Saturday, January 24, 2015

Eulogy


We've all heard the scripture Love is Patient, Love is Kind from 1st Corinthians...it's on plaques at Home Goods, it's tattooed, it's proclaimed at weddings. Because God is Love, you can easily replace the word Love with God...God is Patient, God is Kind...It offers a guide line for Christians in this crazy world.. it gives us some elevated way to live our life but so often we miss the mark. However, looking back, I realized how closely my Mom lived this guideline. She had every opportunity to shake her fist at God, become bitter, angry, empty of love, instead, she radiated this way of life. Mastered it. Let me show you how well she loved.

Love is Patient: Every Thanksgiving I reach my boiling point when I make the final dish..gravy. It never thickened quickly enough, turkey growing cold, bellies rumbling, I frantically whisk and whisk until Mom stepped in and took the weapon out of my grip and relinquished me of my beatings. Sure enough, with her love and attention, the gravy thickened and dinner began. She was patient.

Love is Kind: Recently going thru every single thank you card she ever kept, I saw countless notes from new parents thanking her for her kindness and gentle spirit as she lovingly ushered their newborn into this world. I'm pretty sure it made her the best Nurse ever. (although racing me around the dining room table with the immunizations she could bring home definitely didn't feel kind at the moment). She was kind.

Love does not envy or boast: Whatever she had she gave to others. If she had two pennies, she'd give you both. She spoke sweet stories of her friend, Karen and her amazingly decorated house and themed tabletops. I often wondered if she left deflated, thinking she didn't have an equally trimmed home, but she remained joyful for Karen's skills, she was very proud of her dearest friend. She was never ungrateful or jealous. She did not envy.

### [DATA]
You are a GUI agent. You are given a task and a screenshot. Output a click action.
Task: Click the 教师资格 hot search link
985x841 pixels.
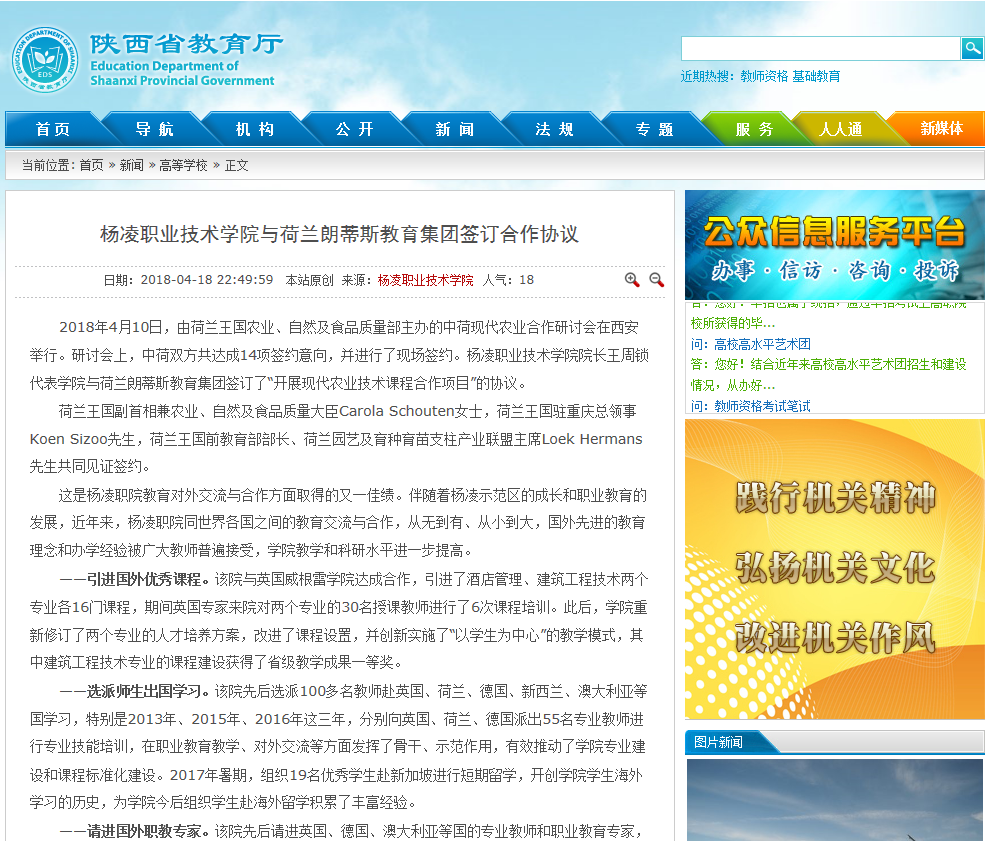[x=764, y=76]
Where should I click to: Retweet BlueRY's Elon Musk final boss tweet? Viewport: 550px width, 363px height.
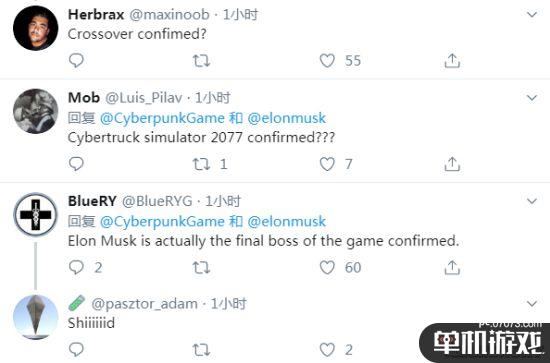click(x=201, y=268)
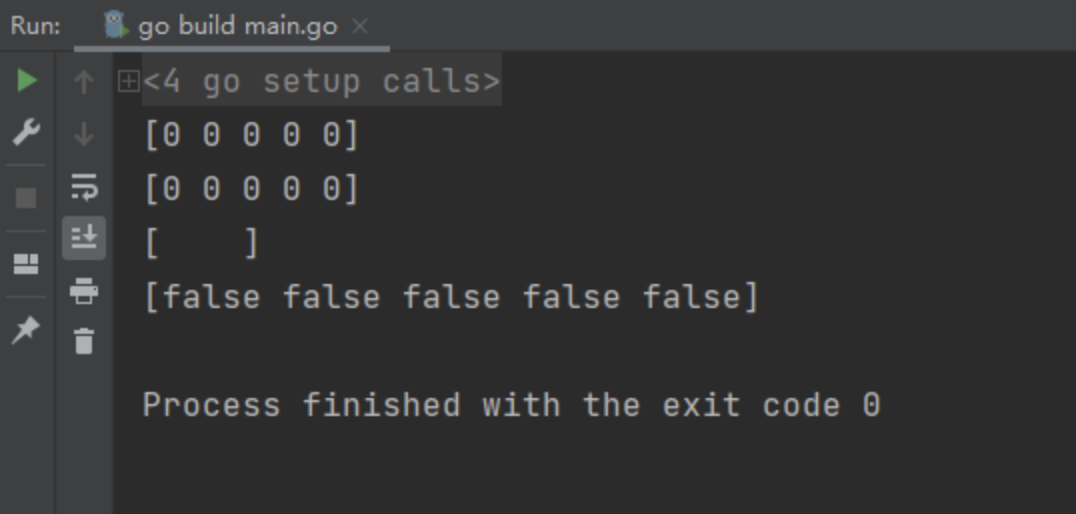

### [AIM OF THE TASK]
Repeat the passage of the eulogy starting at "Love is Patient: Every" and ending at "She was kind.", copying it word for word.

### [EXERCISE OUTPUT]
Love is Patient: Every Thanksgiving I reach my boiling point when I make the final dish..gravy. It never thickened quickly enough, turkey growing cold, bellies rumbling, I frantically whisk and whisk until Mom stepped in and took the weapon out of my grip and relinquished me of my beatings. Sure enough, with her love and attention, the gravy thickened and dinner began. She was patient.

Love is Kind: Recently going thru every single thank you card she ever kept, I saw countless notes from new parents thanking her for her kindness and gentle spirit as she lovingly ushered their newborn into this world. I'm pretty sure it made her the best Nurse ever. (although racing me around the dining room table with the immunizations she could bring home definitely didn't feel kind at the moment). She was kind.